◆ **Given passage**
____

I like the idea of feeding under a building to keep all the manure under roof,but a big bale feeder takes up a lot of space. I see a lot of setups that have a covered loafing area, then a pad outside that has a row of bunks that they feed at. This keeps a lot of the manure out of the building, but I would think that would become a sloppy mess. Bed it and you go through tons of bedding everytime it rains/snows. Don't bed it and you have a soupy/slippery mess for the cattle. I am only setup to haul pen pack manure so liquid isn't an option.


----------



## FarmHand78

I'm in construction, my family builds post frame and steel frame buildings, (90% of witch is for ag use) but in no way am I an "expert" nor a structural engineer. But here is my $.02...

Best/ longest lasting:

Formed in place footing, set at or below frost line, with a formed concrete wall on top, and you curb extending to desired height. Here in SE Iowa, a 18"-24" wide x 8"-10" thick footer, with 3 lateral runs of 1/2" re-bar, and full height re-bar verticals 24" O.C. the end of the vertical should be bent and tied to footer bars. Walls would be 8-10" thick, re-bar 24" O.C. lateral tied to verticals. Bottom of footer would be 48" below grade, and my personal preference would be an 8' tall x 8" thick wall place on top of a 18" wide x 8" thick footer, 40" below grade, 56" exposed. The use either pour in place column "post" brackets, or use Large Diameter Tapcon's to bolt brackets to the foundation wall. Then build desired post frame building on top. Estimated local (SE Iowa) cost, $50-$55 per lineal foot of needed foundation. Post frame building cost base at $8 per square foot (including labor) and up depending on options needed.

Best bang for your buck, and a building that would not need to be temporary:

Dig a 10" wide trench, to your frost depth, then form your curb on top of that. pouring all at once. Save on Excavating, Total amount of materials, Back filling, and forming Labor. You can build on top of this in the same manner as the formed in place wall. Estimated local cost $25-$30 per lineal foot.

____

◆ **Data excerpt**
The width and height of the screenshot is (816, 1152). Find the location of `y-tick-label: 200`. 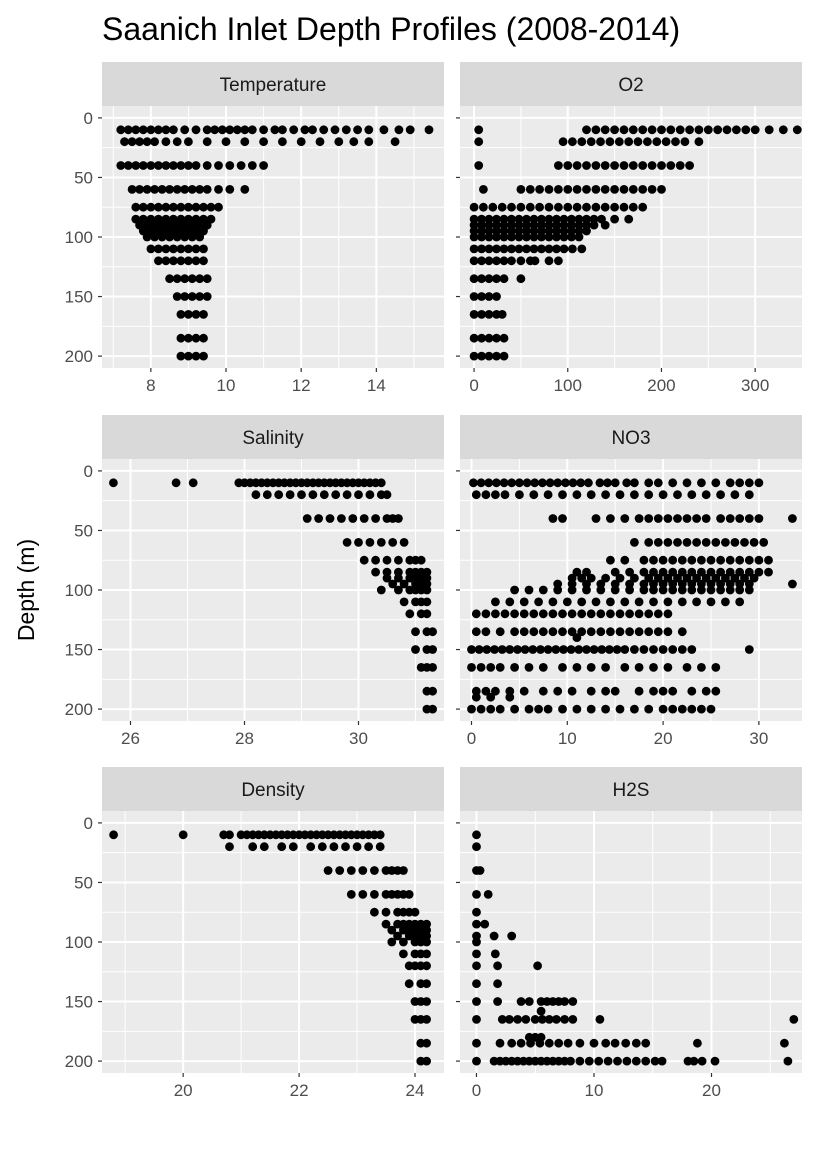

y-tick-label: 200 is located at coordinates (79, 356).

____

◆ **Problems to work on**
(a) In the forum thread on cattle buildings:
(i) What kind of manure is the first poster set up to haul?
(ii) What is the estimated local cost per lineal foot for the trench-and-curb option?
(iii) What is the base cost per square foot, including labor, given for a post frame building?
(b) Can you carry the forum thread on cattle buildings further from the point where it stops?
You won't need the lines for any of this.

◆ **Answers given**
(a)
(i) Pen pack manure.
(ii) $25-$30 per lineal foot.
(iii) $8 per square foot.

(b)
Smartest money spent for a true temporary Facility:

Pre cast concrete blocks, with (and it pains me to say this) a hoop "building" on top. It does the job and can be put up relatively quick. I believe my local concert yard charges $35per 2'x2'x5' block, less if bought my the semi truck load. And I really don't know the erected price of a hoop "building" would be.

I have tried pouring curb walls between column... trust me don't waist the money... We put up a dairy loafing shed almost 20 years ago, while the farmer was lacing the original bedding pack, he backed into one section and broke it all up, and over time it fell out, as have other sections. he wanted the cheapest concrete wall he could get. The reasons it failed is A: only 5 1/2" thick, B: was only into the ground 6-8", and B: nothing tying all of them together. Our engineer at that time would not allow us to run re-bar through the posts, saying it would weaken the structural integrity of the building to much. About 10 years ago we build him a new milking barn, at that time he had us go back and add 2x8 treated tongue and grove boards inside and out on the loafing shed.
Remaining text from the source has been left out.